From father to son

Despite the temptation to rise to Dr Trueman's bait - I can only assume that the man who wrote a book called Histories and Fallacies had his tongue firmly in his cheek when he whiffled out that tosh about Baptists "executing Dutch nudists," otherwise one wonders precisely how reliable is the historical-theological instruction being offered in seminaries these days . . . but more of that anon - I offer something of what I hope is greater substance. I am working on a piece on Matthew Henry, born 350 years ago this year, and came across some gems of advice from his father, Philip Henry.
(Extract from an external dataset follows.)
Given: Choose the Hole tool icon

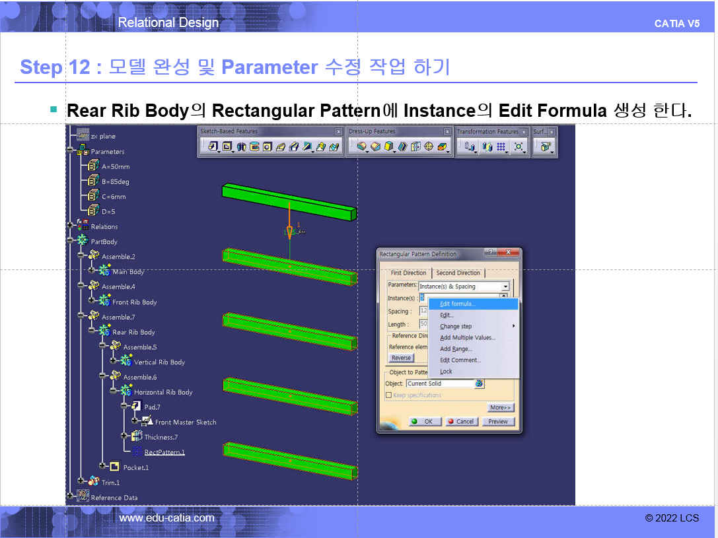Looking at the screenshot, I should (268, 147).
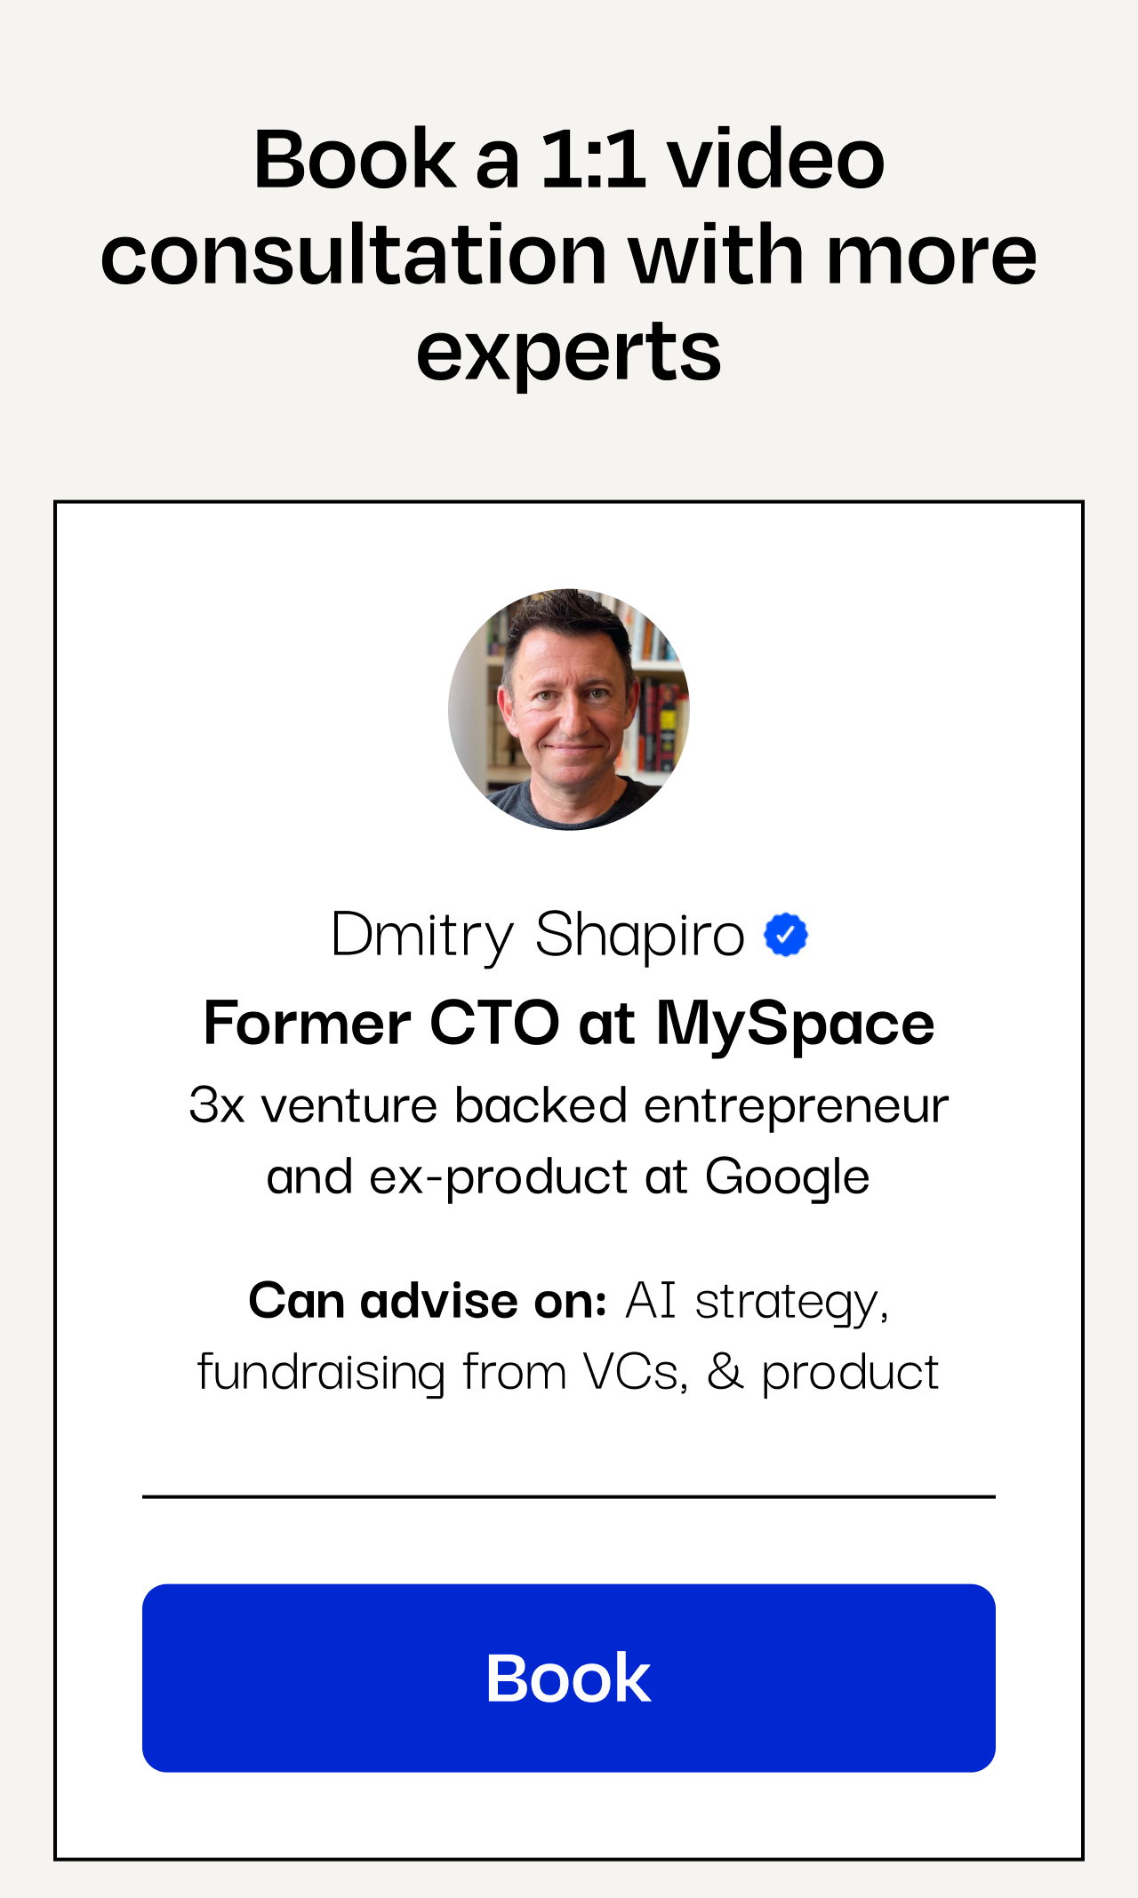Click the page heading about 1:1 video consultation
The height and width of the screenshot is (1898, 1138).
(x=569, y=255)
I pass them on in turn, hoping that they profit others, and that Dr Trueman appreciates my readiness to "follow peace and holiness," even with him.

From a pious aged father to his son a minister newly married

Dear Pair, whom God hath now of two made One
Suffer a Father's exhortation.
In the first Place see that with joynt indeavour -
You set yourselves to serve the Lord together,
You are yoakt to work but for work Wages write,
His Yoak is easie, & his burden light,
Love one another, Pray oft together, and see,
You never both together Angry bee -
If one speak fire t'other with water come,
Is one provok'd be tother soft or dumb -
Walk low, but aim high, spotless be your life
You are a Minister, and a Minister's Wife
Therefore as Beacons set upon a Hill -
To angels and to men a spectacle -
Your slips will falls be calld, your falls each one
Will be a blemish to Religion -
Do good to all, bee affable and meek
Your converse must be Preaching all the week -
Your Garb and Dress must not be vain or Gay,
Reckon good works your richest, best array -
Your House must be a Bethel, and your Door
Always stand open to receive the Poor
Call your estate God's, not your own, ingrave
Holiness to the Lord on all you have
Count upon suffering, or you count amis,
Sufficient to each day its evil is,
All are born once to trouble, but saints twice,
And as experience shews Min[iste]rs thrice,
But if you suffer with and for your Lord,
You'l reign with him according to his Word.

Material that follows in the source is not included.